We all wonder where it all went wrong. What started out as a group of us hanging out at the town park for a number of years; almost over night, turned into a nightmare for a lot of people. Seclusion, people nodding off if they actually came out of the house, dirty needles laying in the parking lot. Yet, the parents would deny that there was a drug problem. My own parents in fact didn't believe that there was a drug problem in our town. Over the last decade I have seen multiple old friends in that circle pass due to not being able to overcome their demons that were looking at them. What went wrong? How did this all happen. Seeing this time again with friends, and my teenage idols (Layne Staley, Kurt Cobain, Pete Steele) really hits home. How did this all happen. How did we go from a bunch of kids in the park smoking a joint in the sun to a handful sticking spikes in their arms.
How did over 8% of 18-24 year old's in the Midcoast area end up on the same path as kids I grew up with in southern Maine? Are these behaviors learned from their parents, is it living in poverty? How many times do I have to take my kid with me grocery shopping and see people nodding off in the store, or passed out in bathrooms. A hard thing for me to have gone through last summer was seeing my landlords son get dropped off by a car full of his friends. They dumped him on the porch, his lips were blue, he was foaming at the mouth, his eyes were pinned and glazed over and bloodshot. They were going to leave this kid there, on the porch, while he was dying. My son was across the street playing with his friends and watching his dad have to repeatedly slap a 16 year old kid in the face while calling his name to wake him up. We ended up having to call rescue, and were able to get info from the kids before they took off that he had ingested a handful of pills and washed it down with a lot of alcohol. We found out later we saved his life.

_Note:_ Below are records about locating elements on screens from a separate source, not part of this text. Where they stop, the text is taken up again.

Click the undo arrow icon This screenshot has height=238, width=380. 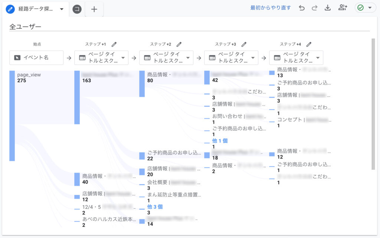point(302,8)
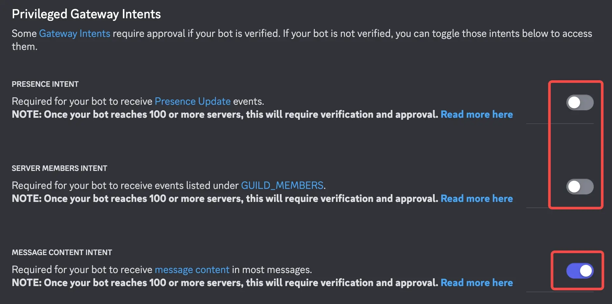Click the bold NOTE text under Presence Intent
The width and height of the screenshot is (612, 304).
click(225, 114)

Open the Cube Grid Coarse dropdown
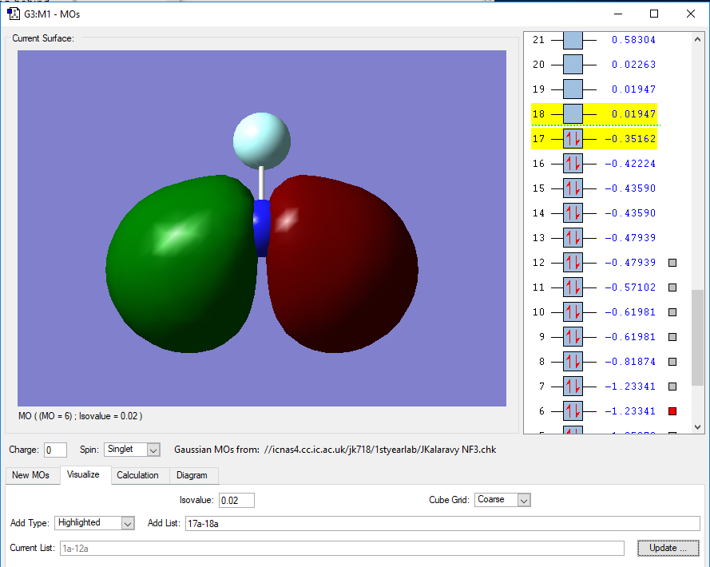pos(502,500)
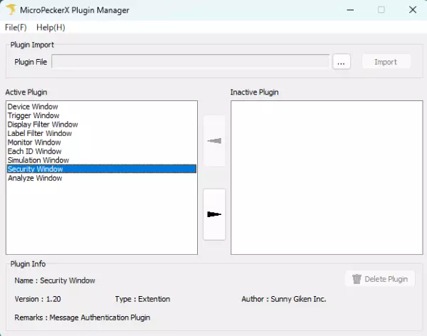Viewport: 427px width, 336px height.
Task: Minimize the Plugin Manager window
Action: click(349, 10)
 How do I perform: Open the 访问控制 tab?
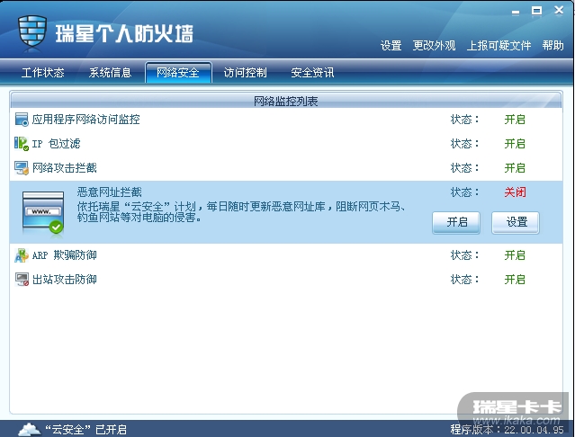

I think as I get older, I think about these things more. I seem to think about my mortality more. Having a son has put a lot of things in perspective for me, seeing friends pass always puts things into perspective for me. We are not going to be here forever, and where at one time I may have thought I was invincible, I realize we are but fragile creatures. I will always remember the times that we spent together, and it is a shame that his demons were never conquered. It was, however, a positive thing that it opened up dialogue between old friends, and hearing some of those survival stories. My heart goes out to the people that are struggling with addiction, and I believe we, as a society need to get over the stigma that is attached to it. Do people make bad choices, yes, but those bad choice may be a result of underlying issues even before that choice was made. Rest in peace old friend.